Critical mass in grad school aside, we still lose women in the postdoc stage. It's largely because women want to have kids, want to have a secure income, and who can blame them for not wanting to be treated like a second-class citizen for another 2-7 years? But men seem more committed to having a career at all costs, probably because they feel obligated to have a job to have an identity. So the men struggle through, maybe also because they're less likely to really consider what other options are open to them. Women are more likely go off and do writing, and policy, and law, and MBA programs, etc. At least, that's my very qualitative impression.
The few women who stick to it have pretty much the same landscape our female advisors had to look forward to: being a minority, not having many mentors, having to be twice as good as our male colleagues. Not a lot has changed in the upper echelons. Hello, Larry Summers.
And Larry Summers, Jr. Much as we might have hoped the old sexist jerks would die off, it's amazing how quickly their sons take their place. New sexist jerks are being born every day. Even if the degree of sexism isn't the same, there are still a lot of latent biases that come out when the going gets rough.
When the going gets rough, step on the women on your way to the top, the feeling goes. Women are guilty of doing it to each other, too. As long as we keep doing that, we're treading water.
Anyway I guess my point is, it doesn't really matter.
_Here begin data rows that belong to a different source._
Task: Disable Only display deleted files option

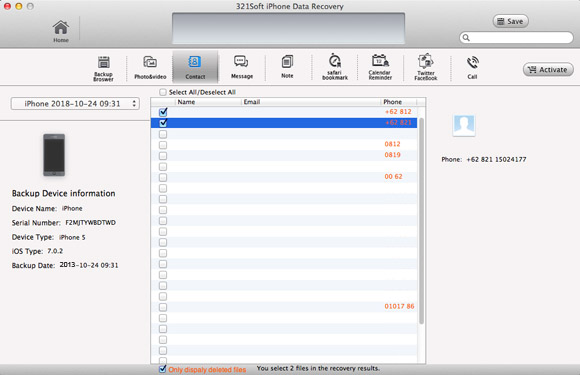Action: pyautogui.click(x=162, y=369)
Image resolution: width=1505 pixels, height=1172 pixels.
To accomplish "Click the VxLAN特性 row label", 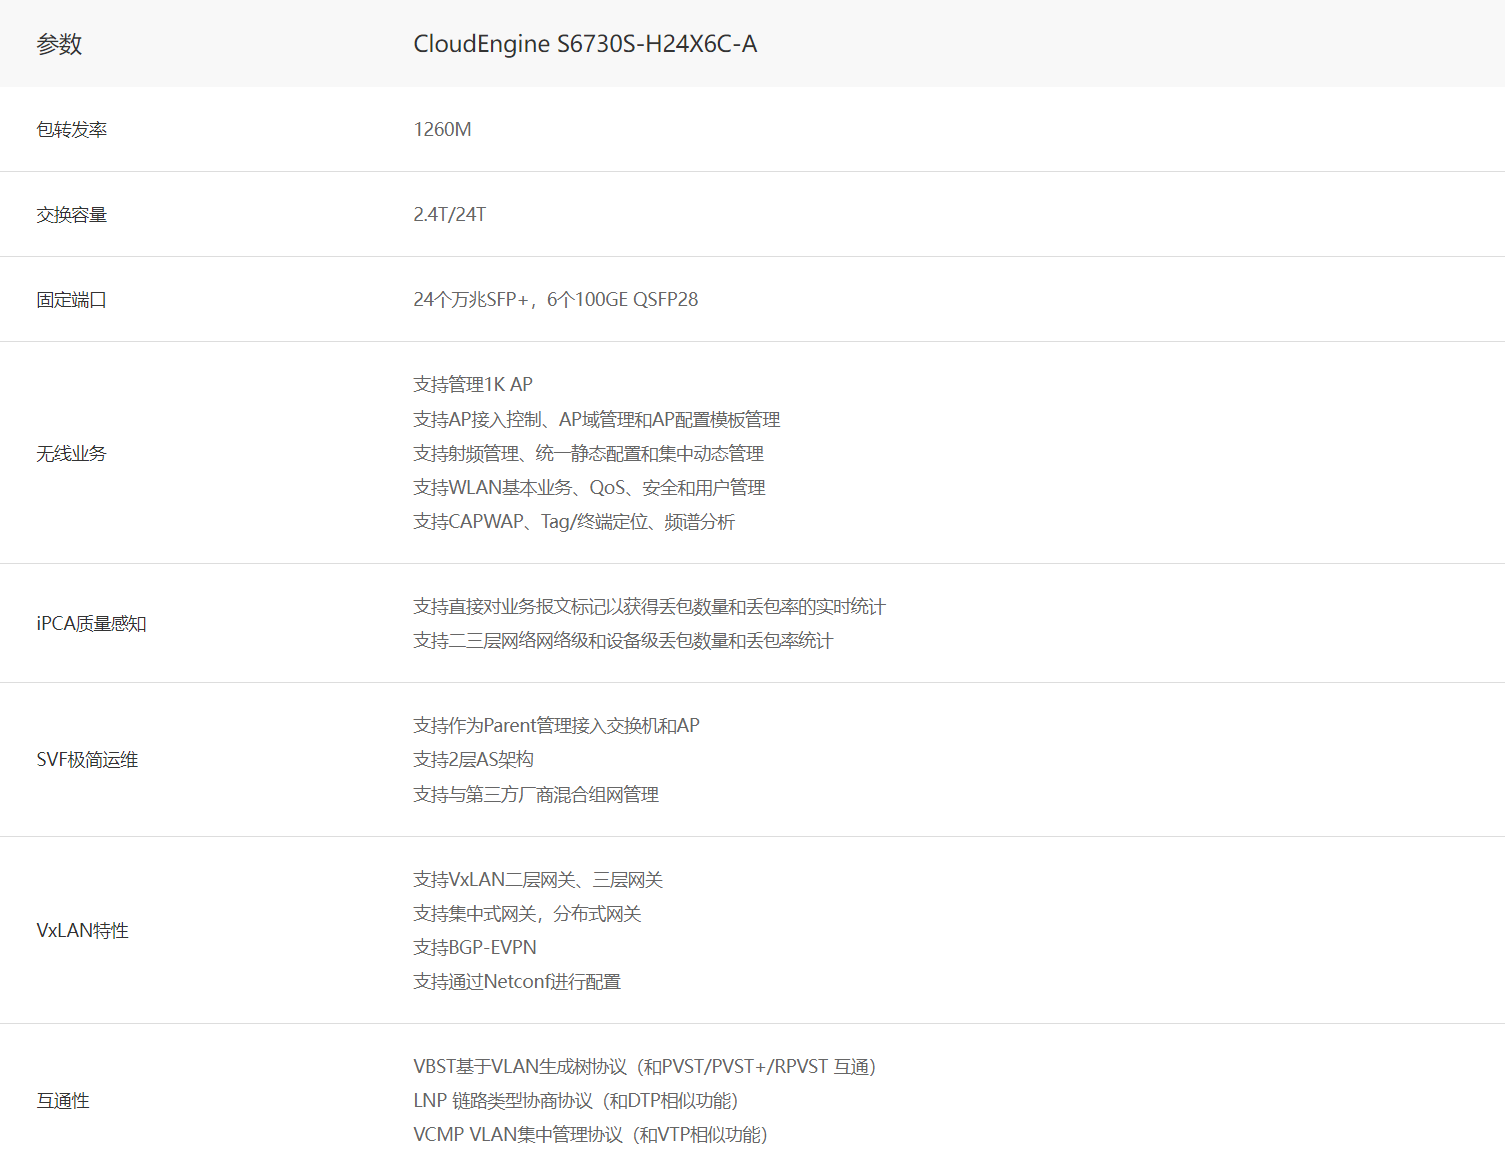I will (x=82, y=931).
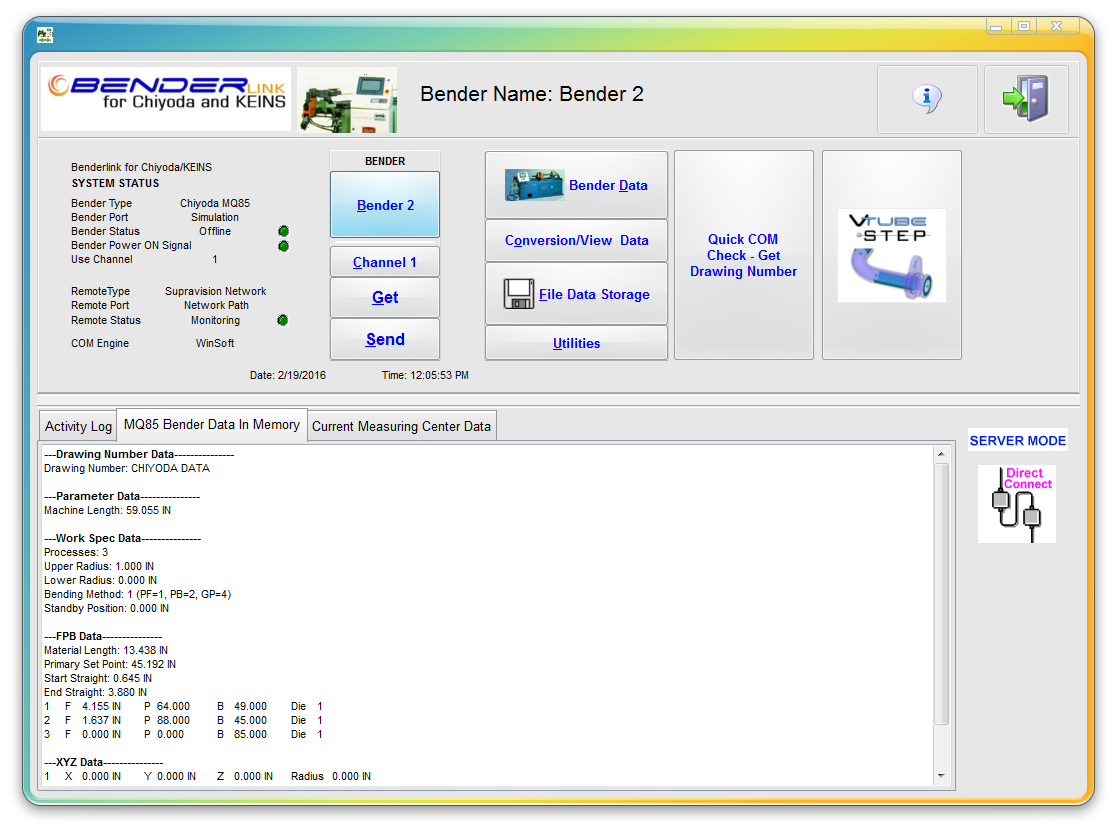Click the scrollbar down arrow in data panel
This screenshot has height=824, width=1114.
(x=940, y=777)
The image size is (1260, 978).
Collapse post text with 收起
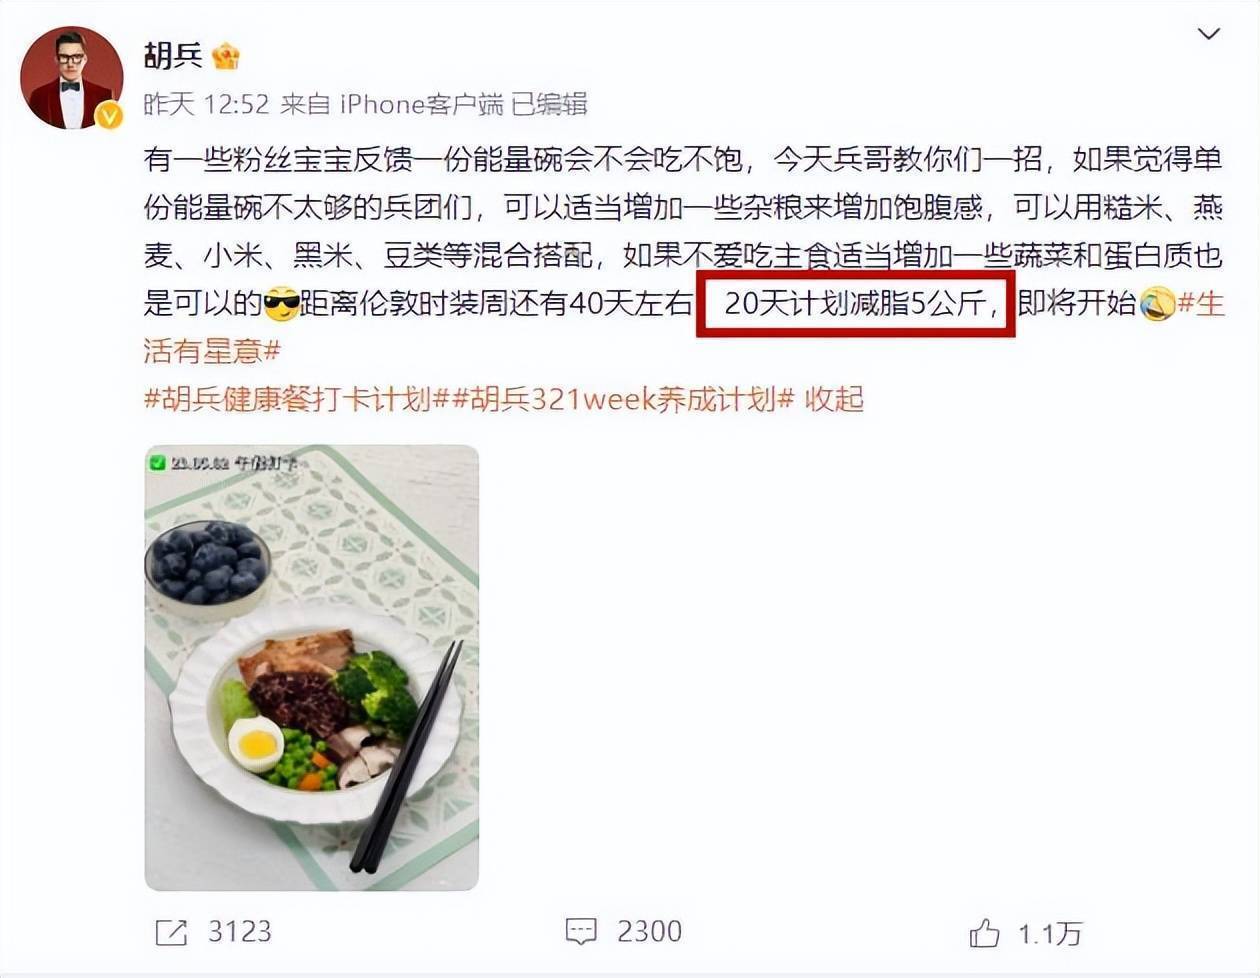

Critical mass at one level will eventually spill over to critical mass at the next level, but that's the slow way to go. If we fixed the pipeline now, women might dominate science.
It's hard to know what would happen if that were the case. Once upon a time, say, about a hundred years ago, women got lucky when the men went off to War and we got to take over their jobs. And many women were technicians in labs and made a lot of critical discoveries.
But then the men came back and women let them have their jobs again. I can kind of understand, you missed your husband, you're just glad he's alive, there aren't enough jobs to go around anyway, etc. But part of me has a hard time forgiving the loss of so much progress. And the men were so goddamned ungrateful for all the work their wives did!
I guess I just worry it's going to become one of those professions, like teaching in public schools. More women do it, the pay is lousy, the quality is declining, and it's not viewed as a prestigious undertaking. Which is ridiculous, I think education is the most important thing and teachers have a huge effect on the futures of so many children...
On the other hand, nursing is becoming more popular with men, so who knows.
Personally, I like diversity in all things. I think the melting pot was a great idea, and it's too bad people seem unwilling to melt well together.
But yeah, I worry that if science becomes all-female, it will be devalued, underfunded, and decline in quality, simply because we live in a country that still hasn't had a female president. The conglomerate that is The Man In Charge- say of the NIH budget, for example- is still mostly made of men.